Geben Sie den Abschnitt des Lesetexts zwischen „Auf den ersten“ und „her ein Riesen-Unterschied.“ einschließlich wieder, und tauschen Sie darin „Semmeln“ gegen „Brötchen“ aus.

---------- LESETEXT ----------

Also wenn man zu einem richtigen Ketchup greift, dann kann so ein Cocktailsößchen durchaus eine leckere Sache sein. Das Basis-Rezept ist immer gleich: Mayo und Ketchup zu gleichen Teilen werden verrührt und mit Cognac (oder Weinbrand, wir sind keine Snobs), Worcestershiresauce, Limettensaft, Zucker, Pfeffer, Salz abgeschmeckt, und fertig ist die Basis-Cocktailsauce, die schon allein für sich ziemlich lecker sein kann, wenn man gescheite Grundzutaten zur Hand hat. Und nun sind dem Kreativen wenig Grenzen gesetzt. Wer mag, kann diese Basis-Sauce noch weiter verfeinern, etwa mit edelsüßem / rosenscharfem Paprikapulver, Piment d’Espelette, frisch geriebenem Meerrettich, Madeira, Curry, Ingwer(pulver), Zitronengras, Tabasco, Chili, Cayennepfeffer, süßem / normalem / scharfem Senf, Senfpulver, (Blut-)Orangensaft, Joghurt / Crème fraîche, … – wobei zwischen den weiteren Zutaten eher ein „oder“ stehen sollte als ein „und“; ein, zwei weitere Ingredienzien schaden nie, aber zu viel wäre dann doch zu viel. Cocktailsauce passt perfekt zu Büsumer Krabben, aber auch zu kaltem Fleisch und Fisch oder auf Sandwiches oder eben zum Fondue.

Zutaten:

  • 1 gehäufter Essl. selbst gemachte Mayonnaise (mit wenig Senf)
  • 1 gehäufter Essl. guter Ketchup
  • 1 Essl. Cognac oder Weinbrand
  • 2 Spritzer Worcestershiresauce
  • Wenig Limettensaft
  • Prise Zucker
  • Frisch gemahlener weißer Pfeffer
  • Salz
  • Evtl. etwas Sahne oder milden Joghurt
  • Nach Geschmack: Paprikapulver edelsüß / rosenscharf; Piment d’Espelette; frisch geriebener Meerrettich; Madeira; Curry; Ingwer; Zitronengras; Tabasco; Chili; Cayennepfeffer; süßer / normaler / scharfer Senf; Senfpulver; (Blut-)Orangensaft; Joghurt / Crème fraîche; …

Zubereitung:

  • Mayonnaise, Ketchup und Cognac bzw. Weinbrand vermischen und glattrühren
  • Mit Worcestershiresauce, Limettensaft, Zucker, weißem Pfeffer aus der Mühle und Salz abschmecken
  • Sollte die Sauce zu dickflüssig sein, mit etwas Cognac, Sahne oder mildem Joghurt verdünnen, dann ggf. nachwürzen
  • Nach Geschmack mit edelsüßem / rosenscharfem Paprikapulver, Piment d’Espelette, frisch geriebenem Meerrettich, Madeira, Curry, Ingwer(pulver), Zitronengras, Tabasco, Chili, Cayennepfeffer, süßem / normalem / scharfem Senf, Senfpulver, Joghurt / Crème fraîche weiter verfeinern

Wiener Schnittlauchsauce nach Sacher

Auf den ersten Blick klingt die Wiener Schnittlauchsauce nach Sacher (gemeint ist das weltberühmte Hotel) wie eine Schnittlauch-Mayo – und doch ist sie geschmacklich ein ganz anderes Kaliber. Nach alter Schule wird aus pochierten oder hart gekochten, passierten Eidottern, frischen Eidottern und in Milch eingeweichten, ausgedrückten Semmeln eine Mayonnaise aufgeschlagen, diese sanft mit Salz, Zucker, Essig und weißem Pfeffer gewürzt und dann mit reichlich geschnittenem Schnittlauch vermischt. Wenn man’s richtig macht und vor allem, wenn man gescheiten Schnittlauch zur Verfügung hat (diese grünen Stängel aus dem Discounter taugen meist nix, weder im Topf noch geschnitten im Plastikpackerl), ist das sowohl von der Textur als auch vom Geschmack her ein Riesen-Unterschied.

---------- BEREITGESTELLTE ANGABEN ----------

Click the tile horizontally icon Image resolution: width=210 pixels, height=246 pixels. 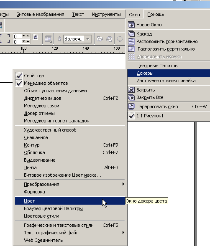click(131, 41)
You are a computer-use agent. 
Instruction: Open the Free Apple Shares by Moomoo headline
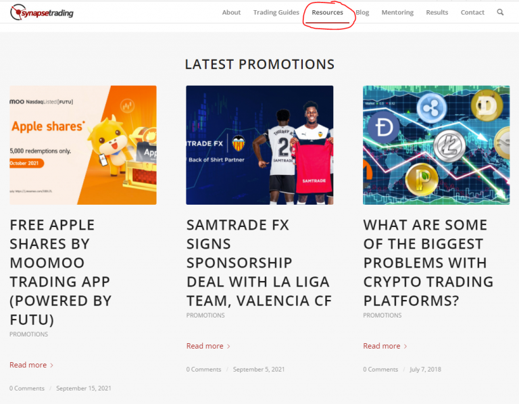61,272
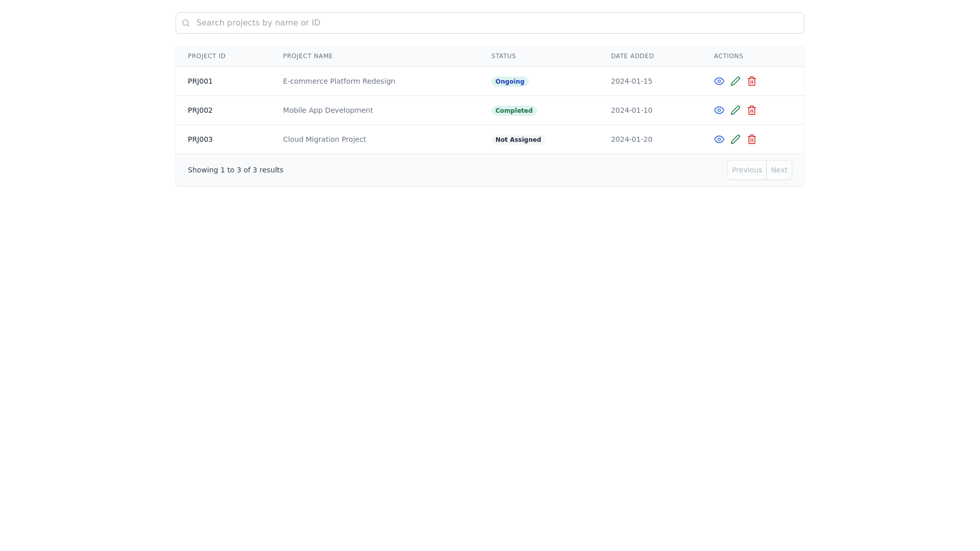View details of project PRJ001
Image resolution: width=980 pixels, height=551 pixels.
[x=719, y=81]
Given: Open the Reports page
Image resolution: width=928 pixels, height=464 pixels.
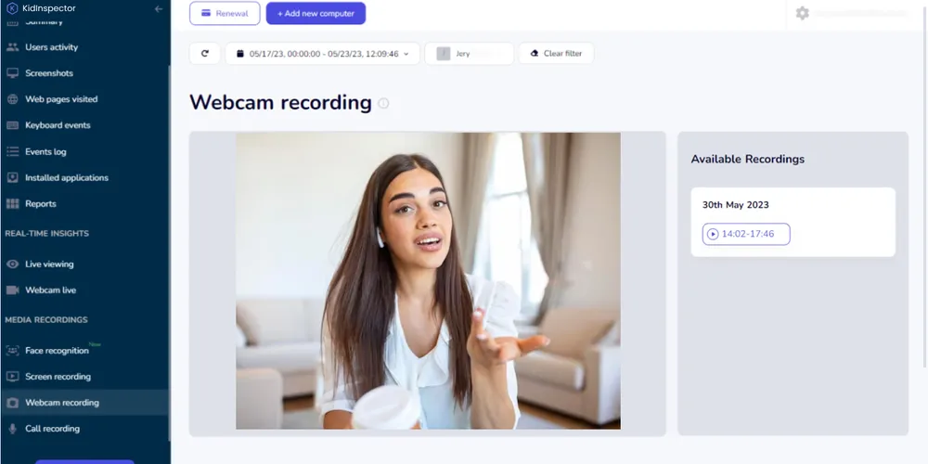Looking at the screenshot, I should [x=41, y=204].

----------
---------- BEREITGESTELLTE ANGABEN ----------

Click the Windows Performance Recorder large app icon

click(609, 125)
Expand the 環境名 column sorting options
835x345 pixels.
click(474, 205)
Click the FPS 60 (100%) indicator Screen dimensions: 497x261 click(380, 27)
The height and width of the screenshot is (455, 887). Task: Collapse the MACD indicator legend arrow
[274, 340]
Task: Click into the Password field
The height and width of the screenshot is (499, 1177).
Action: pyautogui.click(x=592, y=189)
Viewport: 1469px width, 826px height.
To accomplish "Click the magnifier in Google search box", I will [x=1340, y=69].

----------
---------- BEREITGESTELLTE ANGABEN ----------

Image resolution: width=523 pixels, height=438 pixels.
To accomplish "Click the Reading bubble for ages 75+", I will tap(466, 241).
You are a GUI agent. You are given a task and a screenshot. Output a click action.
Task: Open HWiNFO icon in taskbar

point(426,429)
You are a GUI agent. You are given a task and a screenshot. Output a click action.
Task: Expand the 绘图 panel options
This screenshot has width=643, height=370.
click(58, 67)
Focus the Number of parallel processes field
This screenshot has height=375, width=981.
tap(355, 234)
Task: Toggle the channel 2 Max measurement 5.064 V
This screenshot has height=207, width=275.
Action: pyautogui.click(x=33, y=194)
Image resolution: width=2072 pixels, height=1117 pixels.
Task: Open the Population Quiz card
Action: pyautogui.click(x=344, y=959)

----------

**ERGEBNIS DER ÜBUNG**
Auf den ersten Blick klingt die Wiener Schnittlauchsauce nach Sacher (gemeint ist das weltberühmte Hotel) wie eine Schnittlauch-Mayo – und doch ist sie geschmacklich ein ganz anderes Kaliber. Nach alter Schule wird aus pochierten oder hart gekochten, passierten Eidottern, frischen Eidottern und in Milch eingeweichten, ausgedrückten Brötchen eine Mayonnaise aufgeschlagen, diese sanft mit Salz, Zucker, Essig und weißem Pfeffer gewürzt und dann mit reichlich geschnittenem Schnittlauch vermischt. Wenn man’s richtig macht und vor allem, wenn man gescheiten Schnittlauch zur Verfügung hat (diese grünen Stängel aus dem Discounter taugen meist nix, weder im Topf noch geschnitten im Plastikpackerl), ist das sowohl von der Textur als auch vom Geschmack her ein Riesen-Unterschied.